曲亭馬琴「兎園小説」(正編) 神主長屋惣八が事
○神主長屋惣八が事 文 寶 堂
淺草元鳥越明神前に、「神主長屋」といふあり。此長屋をあづかり守れる惣八といふもの、年ごろ、多病なるにより、くすしの匙をつくせども、させるしるしのなかりしかば、ある人のすゝむるまにまに、俄に宗旨を改めて、日蓮になりてけり。このもの、元淨土宗にて、その菩提所は、淺草なる小揚町の淨念寺なりければ、ある日、病の間ある折に、淨念寺に赴きて、「やつがり、長病[やぶちゃん注:「ながやまひ」と訓じておく。]祈禱の爲に、日蓮宗にならばやと思ひさだめ候。しかれども、改宗は、只、わが夫婦のみにして、子どもらは、さる望もなし。かゝれば、かれらは、いついつまでも、貴寺を菩提にこそたのみ奉るなれ。この義を、うけ引き給へかし。」と、亦、他事もなくまうしゝを、住持は聞きて、「一議に及ばず。いはるゝ趣、こゝろ得たり。更に仔細あるべからず。」と答へられたりければ、惣八、ふかく歡びて、「しからば、今より、やつがりらは、何がし寺【寺號を忘れたり。】を菩提所にたのみ侍らん。」とて、まかり出にけり。是より、法華を信仰して、題目をのみ唱へしかども、病は、いよいよおもりつゝ、ふるとしベ【文政四年。】[やぶちゃん注:割注。]の大つごもりには、わきて、あやふく見えけるに、みづから淨念寺に赴きて、「過ぎつる比、しかじかと申して改宗したれども、病は、おなじやうに、侍り。かゝれば、いかで、はじめのごとく、みてらに葬り給はれかし。やつがり、くすしの力にも及ばず、今はよみぢに赴き侍れば、又さらに此事をたのみ奉らん爲に、病苦を忍びてまゐりぬ。」といひ果てゝ、いでゆきけり。住持は竊にあやしみて、そのゆふべ、人を遣して、惣八がりとはせしに、「惣八は、きのふ、夕つがたに、身まかりぬ。」と聞えけり。住持は聞きて、且、おどろき、「さては來るは、かの者のなき魂にこそありけれ。」とて、いとゞ不便に思ひつゝ、すなはち、かれが願のまにまに淨念寺に葬りぬ。こは今玆【文政八年。】[やぶちゃん注:割注。]正月二日の事にぞ有りける。
文 寶 堂 識
[やぶちゃん注:この兎園会が開催された僅か十二日前に起こったとする出来たてほやほやの都市伝説である。

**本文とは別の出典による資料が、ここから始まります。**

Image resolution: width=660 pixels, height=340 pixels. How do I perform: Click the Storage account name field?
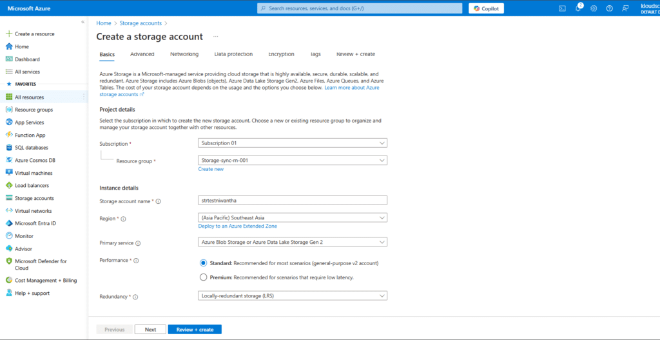coord(293,200)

「淺草元鳥越明神」現在の台東区鳥越二丁目四番にある鳥越神社(グーグル・マップ・データ。以下同じ)。
「淺草なる小揚町の淨念寺」現在の台東区蔵前四丁目に現存。浄土宗化用山常照院浄念寺。ここは古くは浅草小揚町(こあげちょう)内であった。]